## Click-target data
━━━━━━

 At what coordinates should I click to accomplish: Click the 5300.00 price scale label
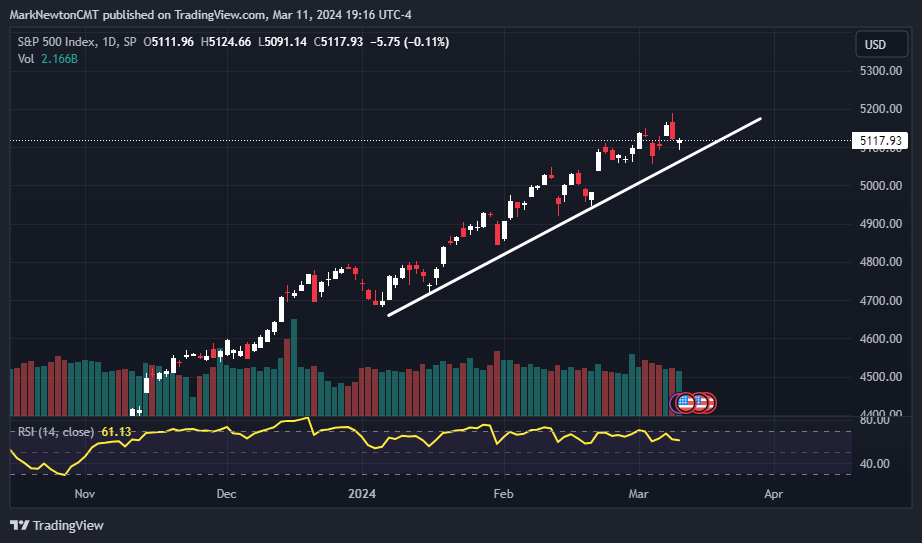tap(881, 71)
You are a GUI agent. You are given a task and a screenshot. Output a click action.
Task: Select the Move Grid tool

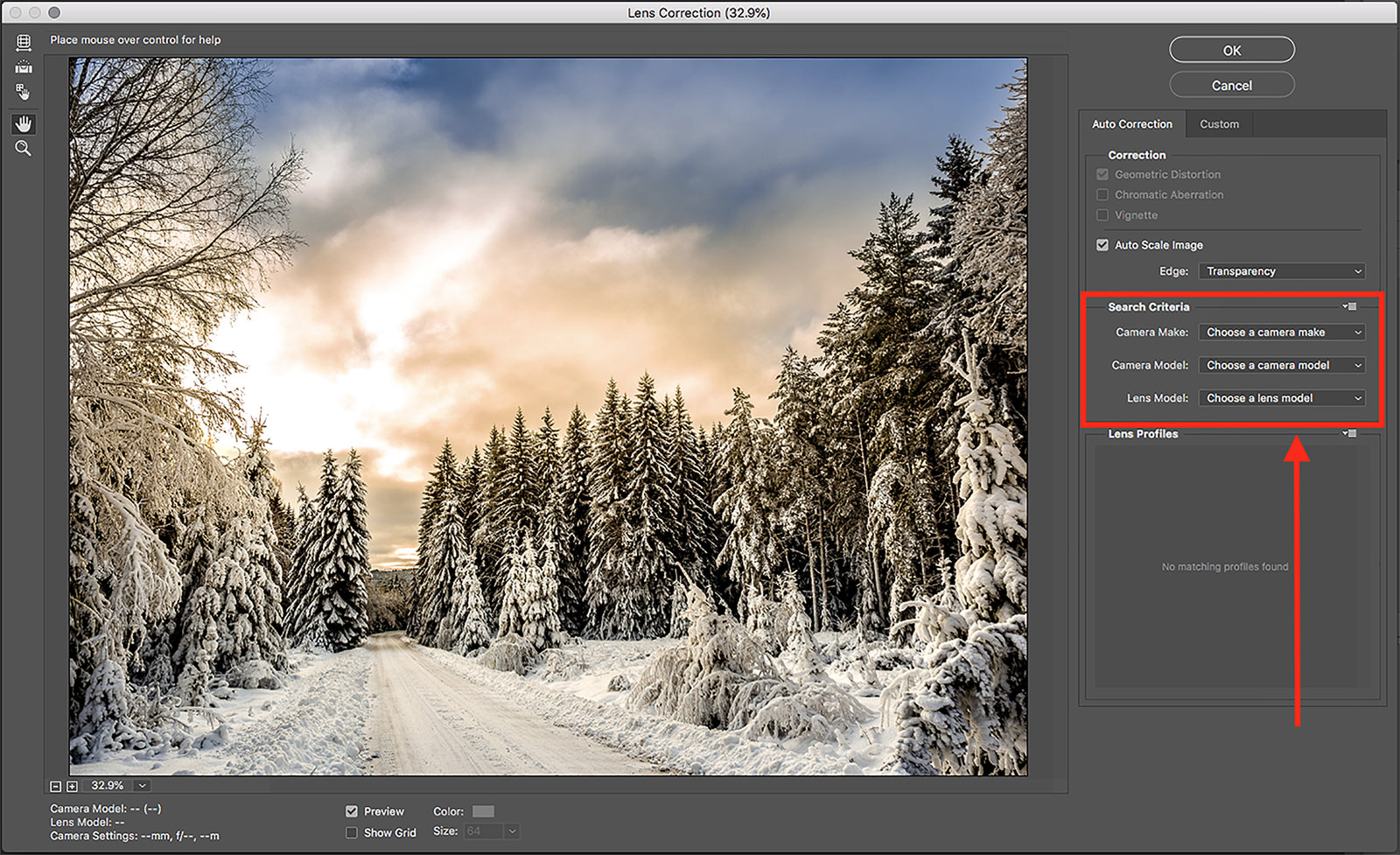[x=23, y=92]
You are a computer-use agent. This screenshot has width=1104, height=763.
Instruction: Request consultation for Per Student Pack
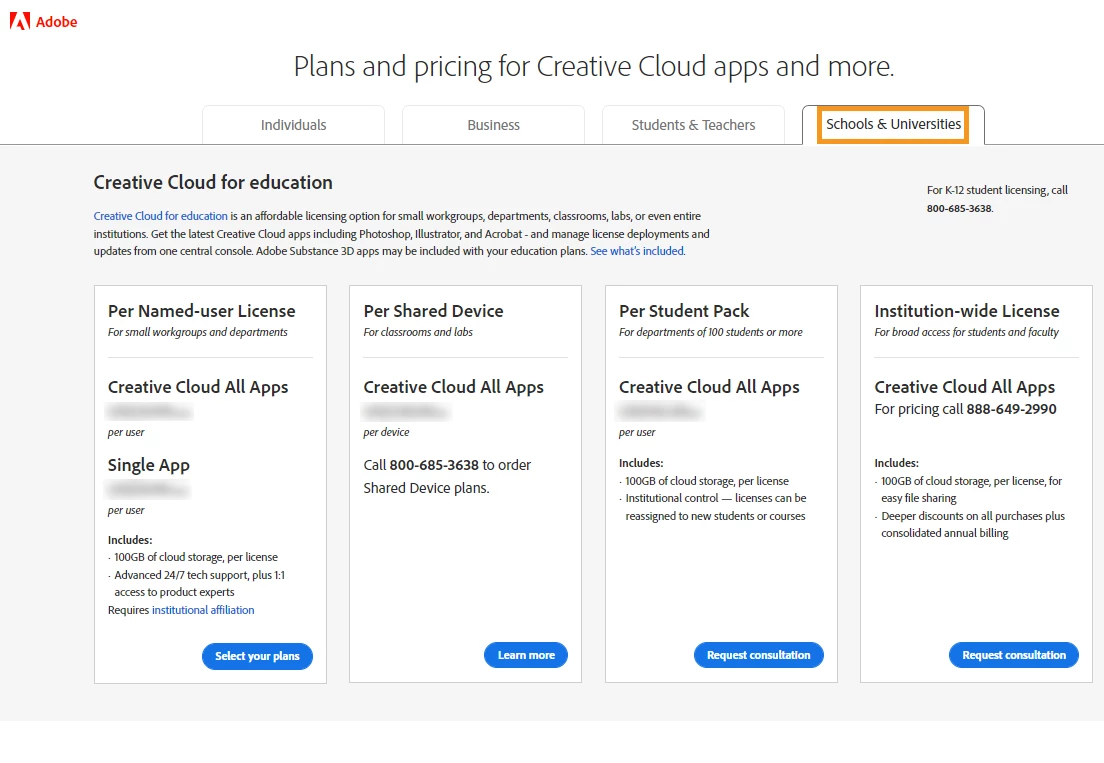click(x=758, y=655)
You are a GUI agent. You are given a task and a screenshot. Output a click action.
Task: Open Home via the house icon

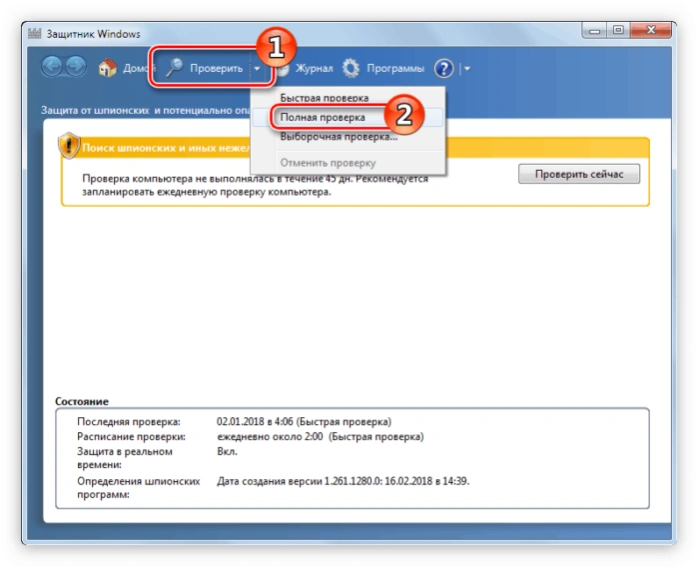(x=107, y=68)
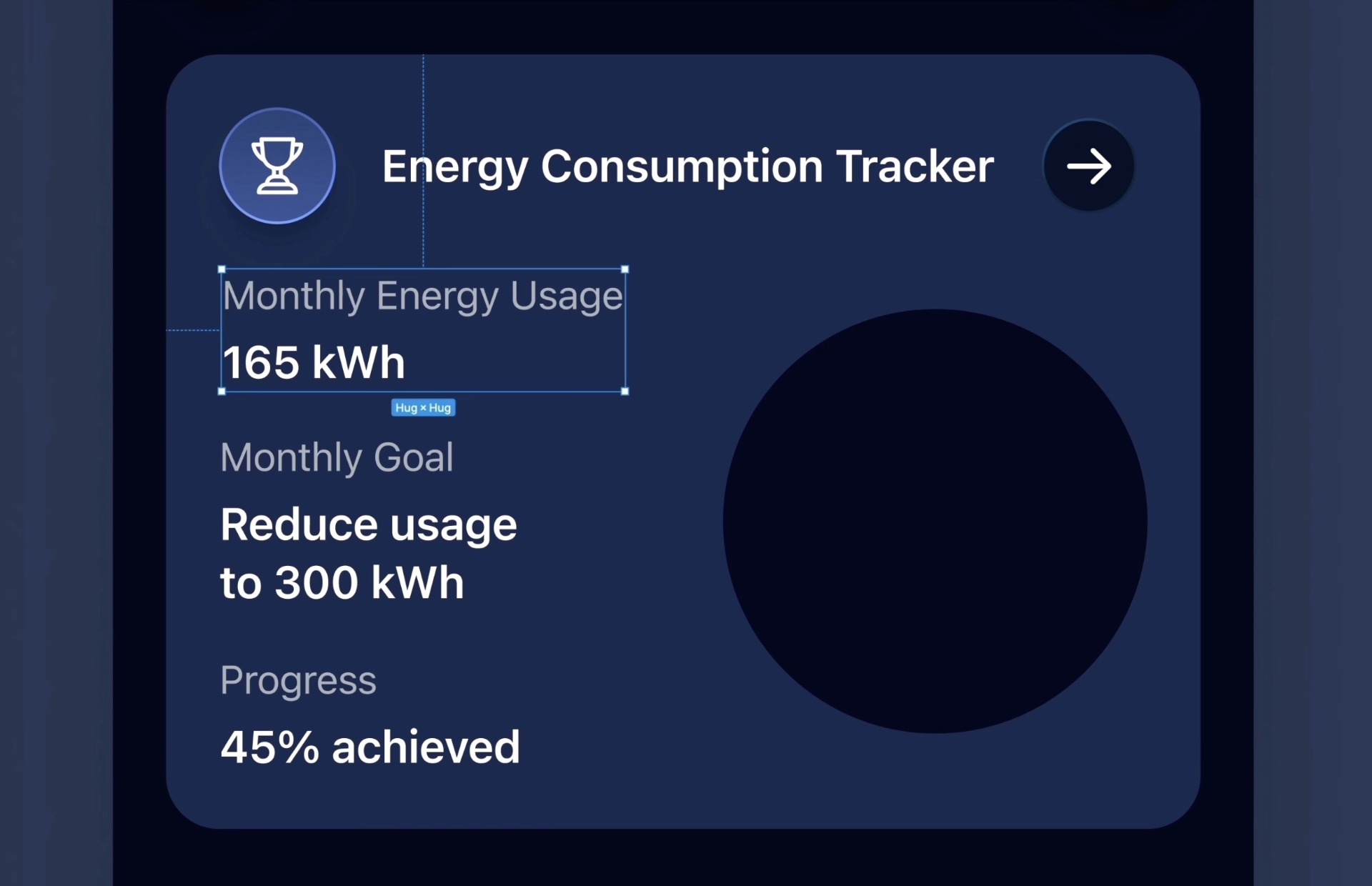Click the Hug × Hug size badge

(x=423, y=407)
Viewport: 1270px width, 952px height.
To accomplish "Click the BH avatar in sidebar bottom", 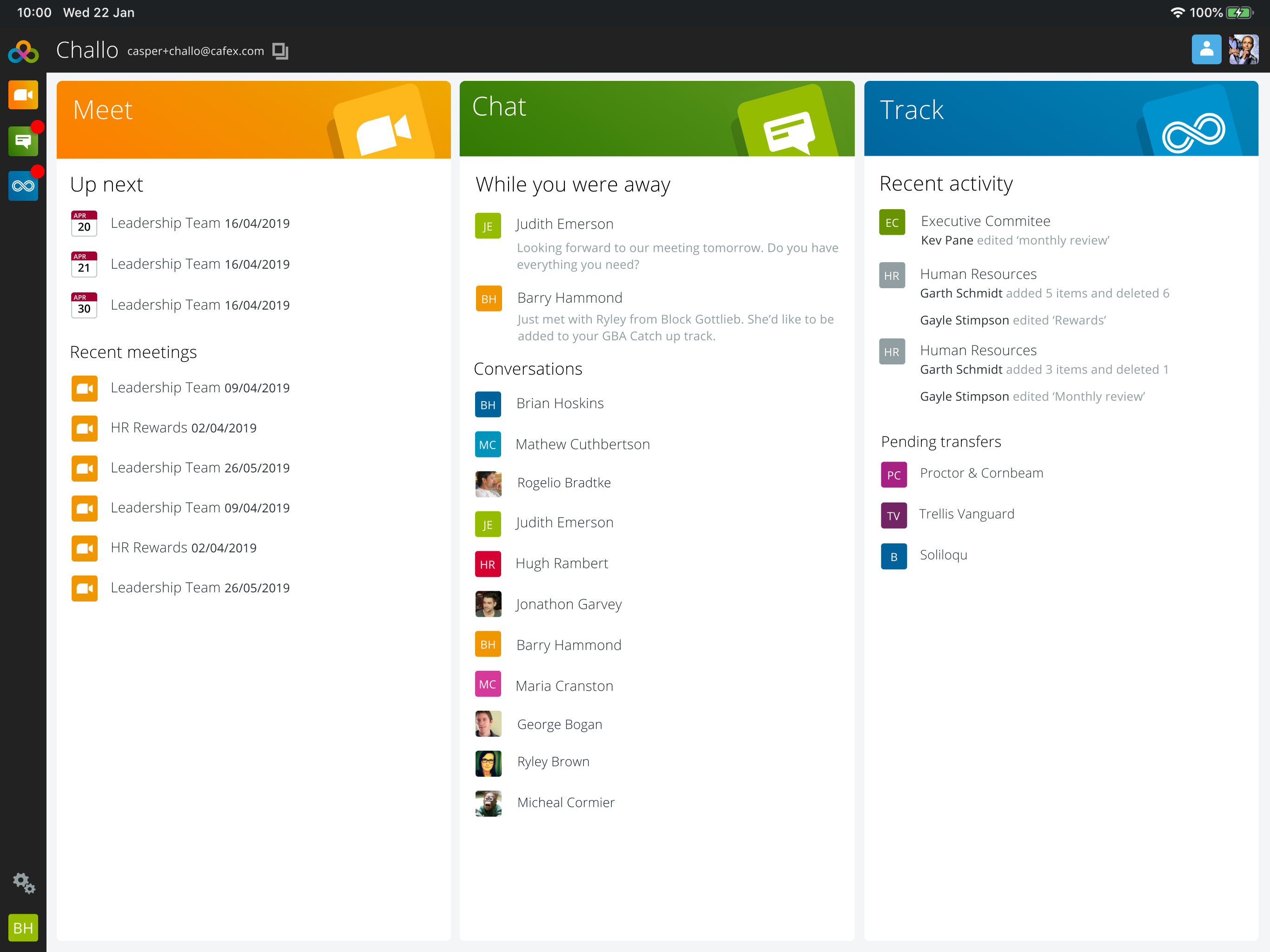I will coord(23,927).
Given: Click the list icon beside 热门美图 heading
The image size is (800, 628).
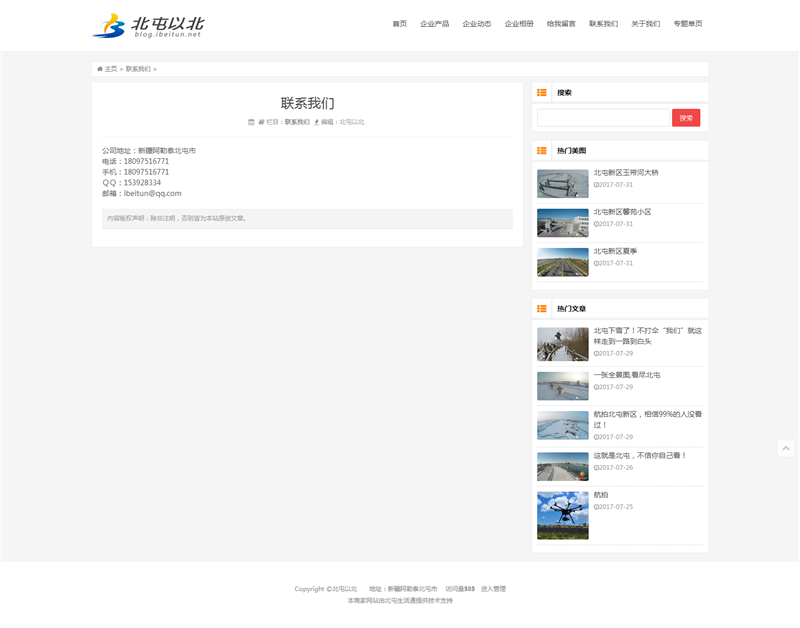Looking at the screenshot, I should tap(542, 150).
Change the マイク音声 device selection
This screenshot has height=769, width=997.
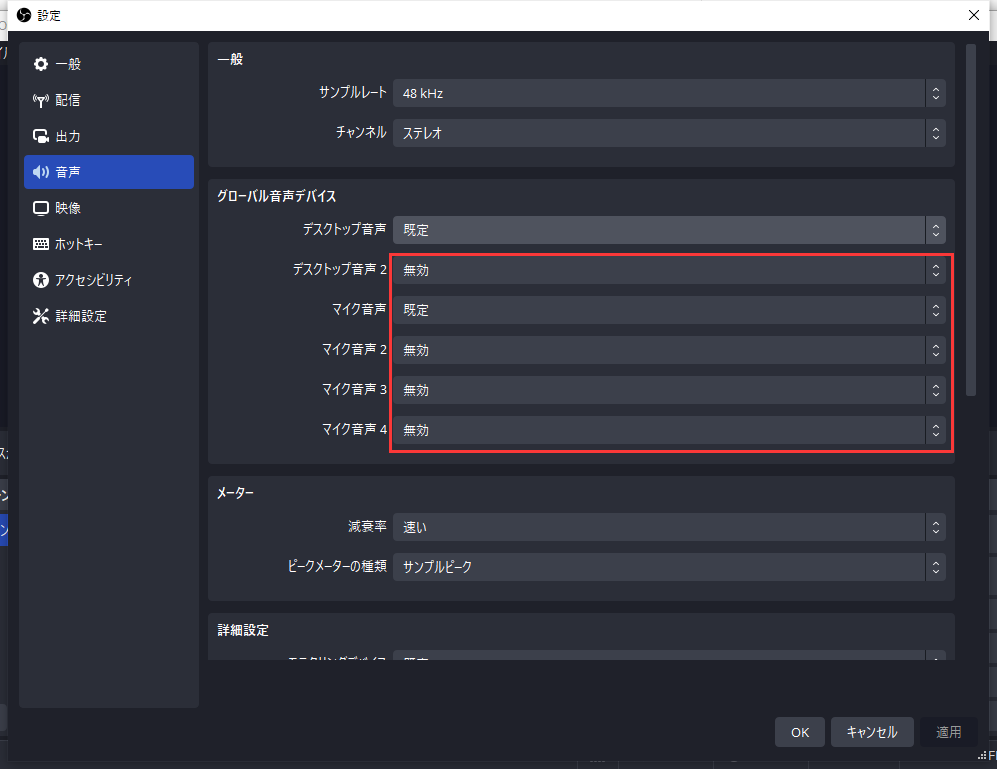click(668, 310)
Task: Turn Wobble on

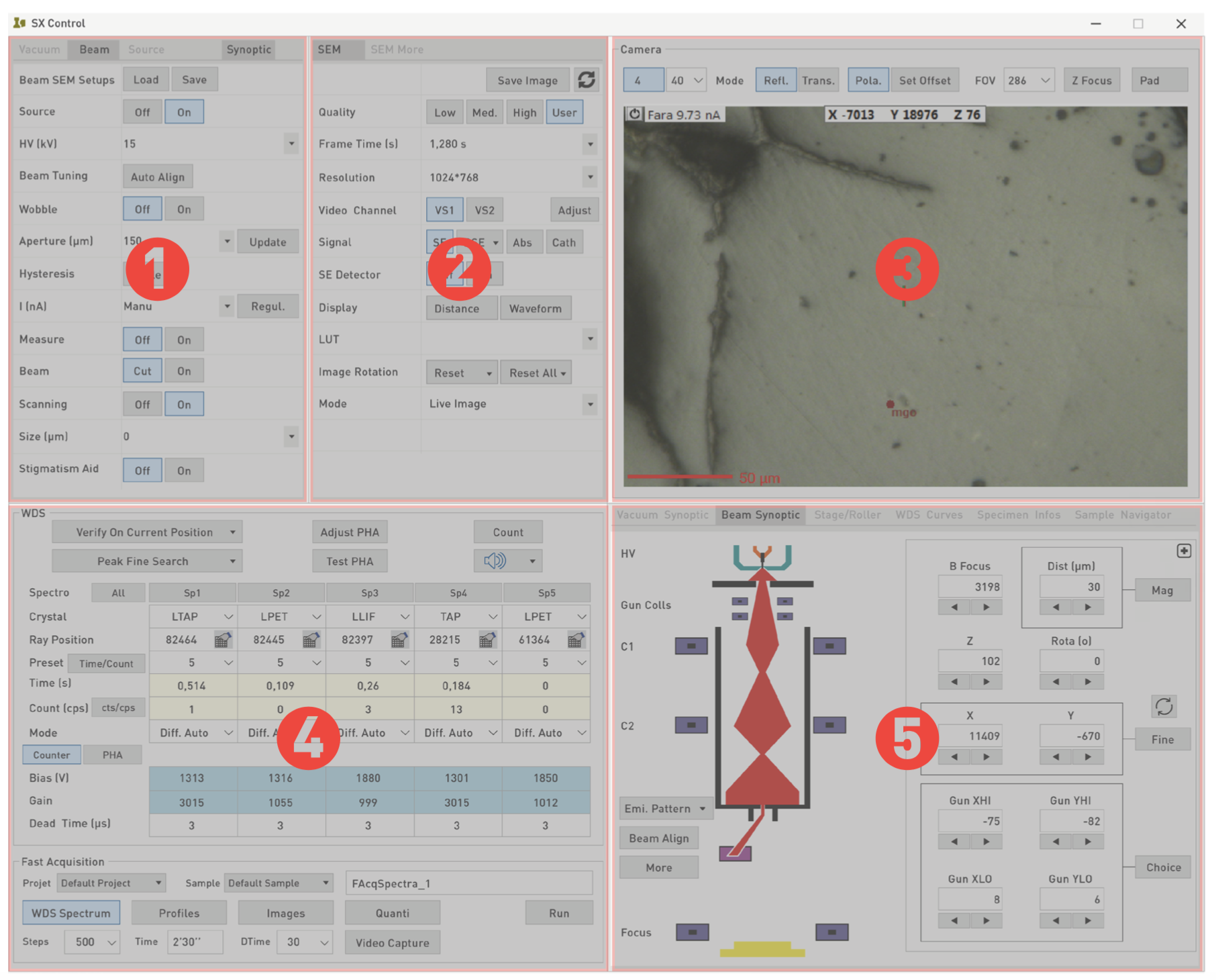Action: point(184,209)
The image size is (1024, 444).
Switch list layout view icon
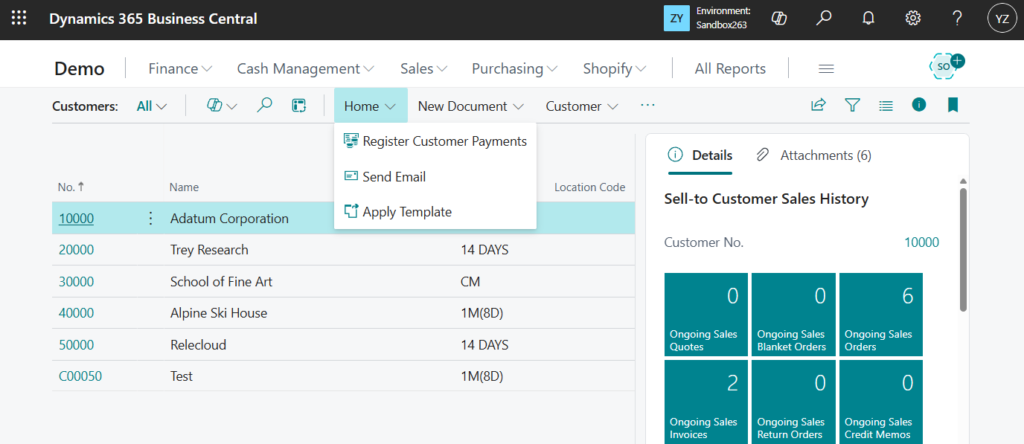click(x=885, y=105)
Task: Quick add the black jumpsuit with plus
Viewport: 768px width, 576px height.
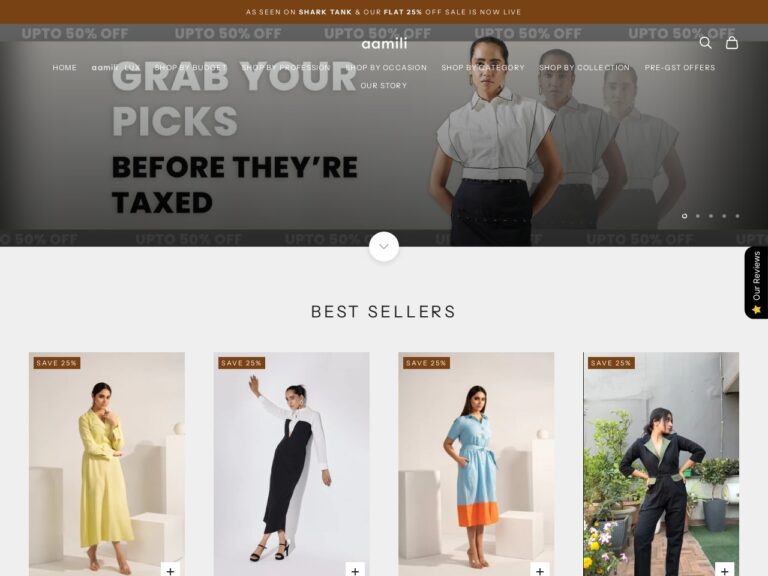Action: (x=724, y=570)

━━━━━━

## GIVEN PROBLEM
Could you rewrite the lines, from the line with "The image size is (1024, 444)." through the last line, changing "black" to "navy" and keeping everything else the same? Leave the pictures out of your answer.

## EXPECTED OUTPUT
The image size is (1024, 444).
Switch list layout view icon
click(x=885, y=105)
Task: Quick add the navy jumpsuit with plus
Viewport: 768px width, 576px height.
Action: (x=724, y=570)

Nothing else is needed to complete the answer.